Here's another variation on a theme I've explored off and on: the confluence of song and movie titles. It's no secret that Hollywood studios will steal the title of a beloved pop hit to make a movie more palatable – the famous example is Disney/Touchstone taking a dark drama called 3000 and turning it into a romantic comedy called Pretty Woman – but, unlike Pretty Woman, occasionally the song itself is nowhere to be found on the soundtrack.
- Valley Girl. Frank Zappa's only Top 40 single, 1982's "Valley Girl" featured Zappa's 14-year-old daughter Moon savagely mocking Encino airheads ("Barf me out", "Gag me with a spoon", etc.). The following year, Martha Coolidge's rom-com Valley Girl, starring Deborah Foreman and a pre-fame Nicolas Cage, made good use of Modern English's "I Melt with You" and the Plimsouls' "A Million Miles Away" but ignored the Zappa track completely. No wonder: Zappa had unsuccessfully sued to stop the film's production because he wanted to license "Valley Girl" for dolls, clothes, and greeting cards.
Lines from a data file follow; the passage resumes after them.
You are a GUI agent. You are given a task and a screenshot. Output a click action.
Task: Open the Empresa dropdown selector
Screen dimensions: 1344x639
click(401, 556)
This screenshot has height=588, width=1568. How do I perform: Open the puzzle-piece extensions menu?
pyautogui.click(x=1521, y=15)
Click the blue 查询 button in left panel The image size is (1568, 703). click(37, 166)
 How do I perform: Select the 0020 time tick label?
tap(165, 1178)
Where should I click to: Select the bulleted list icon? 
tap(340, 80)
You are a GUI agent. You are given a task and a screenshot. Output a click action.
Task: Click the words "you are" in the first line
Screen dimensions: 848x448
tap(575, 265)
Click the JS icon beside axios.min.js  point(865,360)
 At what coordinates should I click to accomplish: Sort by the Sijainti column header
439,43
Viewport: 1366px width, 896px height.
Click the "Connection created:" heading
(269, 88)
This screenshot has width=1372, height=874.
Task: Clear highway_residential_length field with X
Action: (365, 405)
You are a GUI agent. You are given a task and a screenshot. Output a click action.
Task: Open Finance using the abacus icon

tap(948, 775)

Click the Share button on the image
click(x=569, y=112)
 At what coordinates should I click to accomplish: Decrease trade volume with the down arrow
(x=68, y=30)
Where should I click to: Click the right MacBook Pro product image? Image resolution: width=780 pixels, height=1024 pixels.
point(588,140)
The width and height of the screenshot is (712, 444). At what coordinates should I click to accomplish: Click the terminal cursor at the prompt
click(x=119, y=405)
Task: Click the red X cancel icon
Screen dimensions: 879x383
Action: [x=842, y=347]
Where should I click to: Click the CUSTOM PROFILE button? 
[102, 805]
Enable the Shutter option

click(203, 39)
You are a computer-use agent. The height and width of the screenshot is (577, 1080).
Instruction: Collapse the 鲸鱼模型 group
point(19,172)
- Boogie Nights. For all the 1970s and 1980s chestnuts included in Paul Thomas Anderson's breakthrough, Heatwave's disco smash "Boogie Nights" was not among them. The reason? Wikipedia says Heatwave singer Johnnie Wilder Jr., a born-again Christian, refused to license the recording for a movie about pornography. I'm skeptical about this explanation, since Wilder didn't write the song, but only Anderson knows for sure. (Wilder died in 2006.)
- Boyz n the Hood. The track "Boyz-n-the-Hood" was rapper Eazy E's debut single in 1987. In fact it was written by his N.W.A bandmate Ice Cube. Four years later, the very same Ice Cube starred in John Singleton's urban drama Boyz n the Hood – yet despite the track's obvious influence over the film's title, "Boyz-n-the-Hood" didn't make the soundtrack.
- Dazed and Confused. Richard Linklater's paean to 1970s Austin teens took its title from a song written by Jake Holmes in 1967. You probably know "Dazed and Confused" from Led Zeppelin's blistering 1969 cover, later a source of legal friction between the band and Holmes. In any event, neither version of the song is in the film. Robert Plant also nixed Linklater's request to use Zeppelin's "Rock and Roll".
- American Pie. You will not hear Don McLean's morose, chart-topping 1971 epic anywhere in this raunchy high school comedy.
- Pump Up the Volume. In 1987, a short-lived act called MARRS, consisting of members of British groups Colourbox and A.R. Kane, had an unexpected dance club hit with the sample-heavy "Pump Up the Volume". It was one of only two tracks ever recorded by the collective. Three years later, a drama starring an angsty young Christian Slater borrowed the song's title but not the song itself.
- The Edge of Seventeen. Stevie Nicks's 1982 single (a.k.a. "Just Like the White Winged Dove"), now a classic rock staple, inspired the title of this agreeable Hailee Steinfeld vehicle. But the movie, which added a "The" for good measure, had a soundtrack too contemporary for Nicks.
- Some Kind of Wonderful. It's an unusual title, even more so because two entirely different songs used it. The first, a Top 40 hit for the Drifters in 1961, was written by Carole King and Gerry Goffin. The second was written by John Ellison and was covered most successfully by Grand Funk Railroad in 1975 (where it reached #3 on the Billboard Hot 100). Neither appears on the soundtrack to this 1987 teen romance, written by John Hughes and directed by Howard Deutch. (Two other Hughes-penned movies, Sixteen Candles and Pretty in Pink, did include their corresponding songs.) Fun fact: While Some Kind of Wonderful soured the Hughes-Deutch partnership, it sparked a romance between Deutch and leading lady Lea Thompson. Decades later, they are still married; actress Zoey Deutch is their daughter.
- My Boyfriend's Back. This 1993 zombie comedy was directed by eternally nerdy actor Bob Balaban. It was a critical and commercial bomb. While it lifted its title – and, in a manner of speaking, its premise – from the Angels' 1963 pop hit, it didn't use the song itself, perhaps due to budget constraints. Interestingly, the film gave early jobs to then-unknowns Philip Seymour Hoffman, Matthew McConaughey, Matthew Fox, and Renée Zellweger (whose background role was cut).